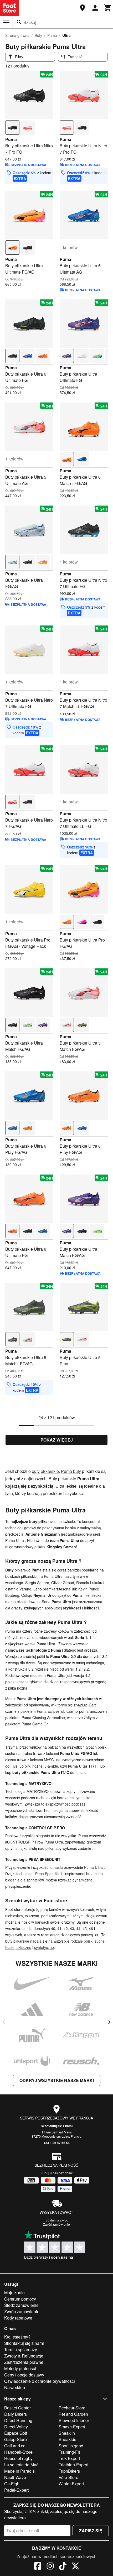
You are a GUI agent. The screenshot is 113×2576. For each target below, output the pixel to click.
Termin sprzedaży (20, 2349)
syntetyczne (44, 1947)
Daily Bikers (15, 2414)
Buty (38, 35)
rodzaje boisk (81, 1941)
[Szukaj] (19, 22)
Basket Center (17, 2408)
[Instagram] (50, 2567)
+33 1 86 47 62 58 (57, 2142)
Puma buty (71, 1471)
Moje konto (14, 2292)
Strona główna (17, 35)
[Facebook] (37, 2567)
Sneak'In (67, 2433)
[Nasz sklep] (82, 8)
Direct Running (18, 2420)
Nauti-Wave (15, 2477)
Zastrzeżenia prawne (23, 2362)
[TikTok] (63, 2567)
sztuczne (23, 1947)
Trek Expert (69, 2458)
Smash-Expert (72, 2427)
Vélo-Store (68, 2477)
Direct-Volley (16, 2427)
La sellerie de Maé (21, 2465)
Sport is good (71, 2446)
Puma (52, 35)
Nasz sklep (14, 2387)
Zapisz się (90, 2531)
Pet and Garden (73, 2414)
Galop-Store (15, 2439)
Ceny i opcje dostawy (24, 2375)
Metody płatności (20, 2368)
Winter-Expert (71, 2484)
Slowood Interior (74, 2420)
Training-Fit (69, 2452)
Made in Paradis (19, 2471)
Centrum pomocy (20, 2299)
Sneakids (67, 2439)
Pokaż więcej (56, 1440)
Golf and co (14, 2446)
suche (100, 1941)
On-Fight (12, 2484)
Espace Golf (15, 2433)
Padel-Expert (16, 2490)
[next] (109, 2022)
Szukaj (29, 22)
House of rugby (18, 2458)
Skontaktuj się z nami (57, 2126)
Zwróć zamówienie (56, 2224)
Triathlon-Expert (73, 2465)
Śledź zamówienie (21, 2305)
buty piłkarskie (45, 1471)
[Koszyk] (108, 8)
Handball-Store (18, 2452)
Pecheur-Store (72, 2408)
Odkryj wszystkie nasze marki (56, 2080)
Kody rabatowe (18, 2318)
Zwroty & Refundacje (23, 2356)
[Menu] (6, 22)
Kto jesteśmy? (17, 2337)
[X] (75, 2567)
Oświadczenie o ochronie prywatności (39, 2381)
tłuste (9, 1947)
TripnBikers (69, 2471)
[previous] (3, 2022)
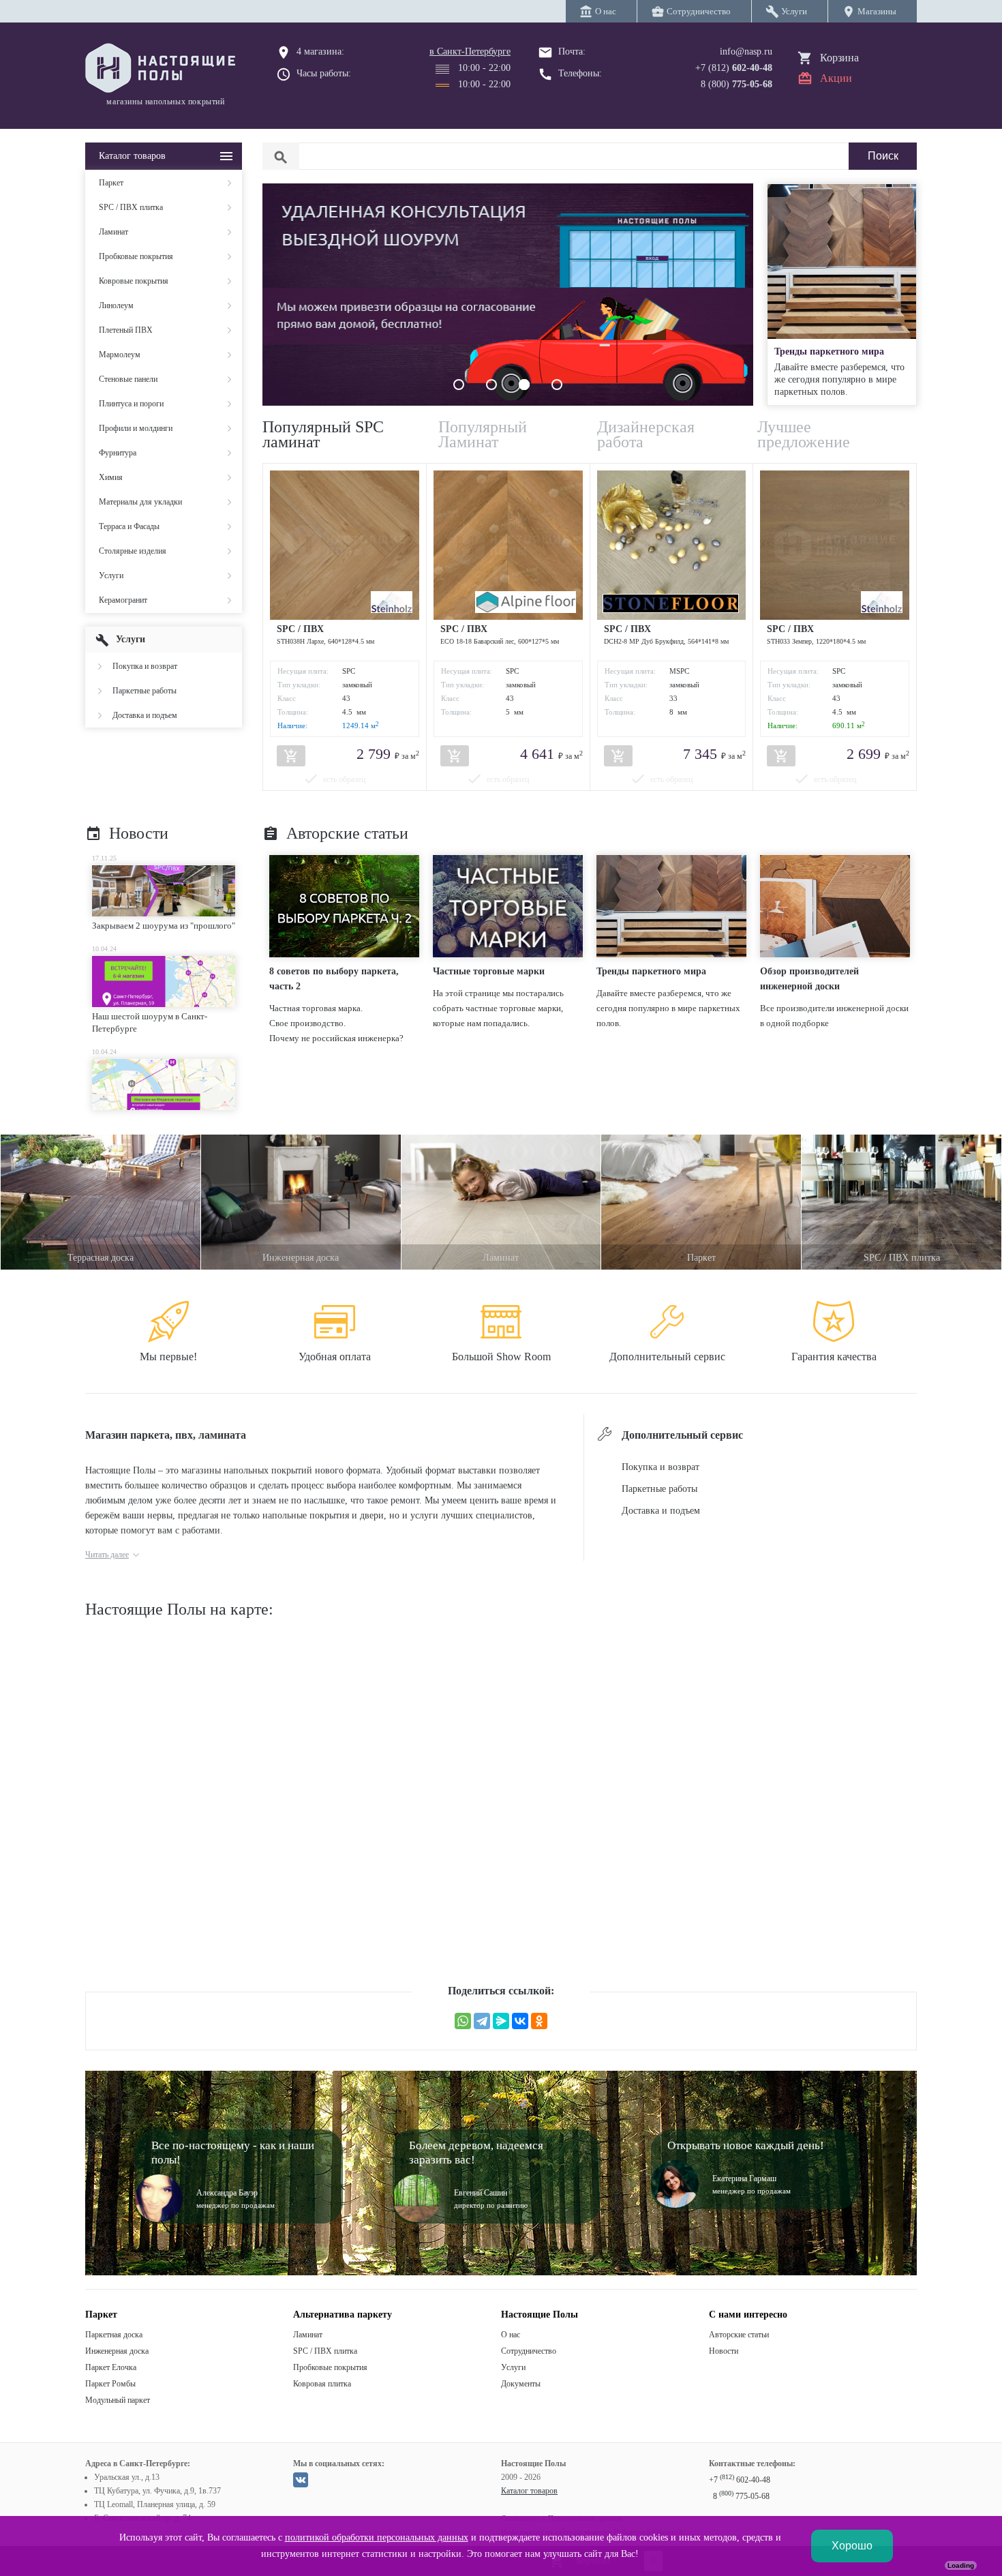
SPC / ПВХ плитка (131, 207)
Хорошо (852, 2545)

§ Exercise
Locate "buty piłkarskie (45, 1471)" in the listing above, then print exactly the lines from that line through the final one, omitting all pictures.

§ Result
buty piłkarskie (45, 1471)
[Koszyk] (108, 8)
Handball-Store (18, 2452)
Pecheur-Store (72, 2408)
Odkryj wszystkie nasze marki (56, 2080)
Kody rabatowe (18, 2318)
Zwroty & Refundacje (23, 2356)
[Menu] (6, 22)
Kto jesteśmy? (17, 2337)
[X] (75, 2567)
Oświadczenie o ochronie prywatności (39, 2381)
tłuste (9, 1947)
TripnBikers (69, 2471)
[previous] (3, 2022)
SPC / ПВХ плитка (131, 207)
Хорошо (852, 2545)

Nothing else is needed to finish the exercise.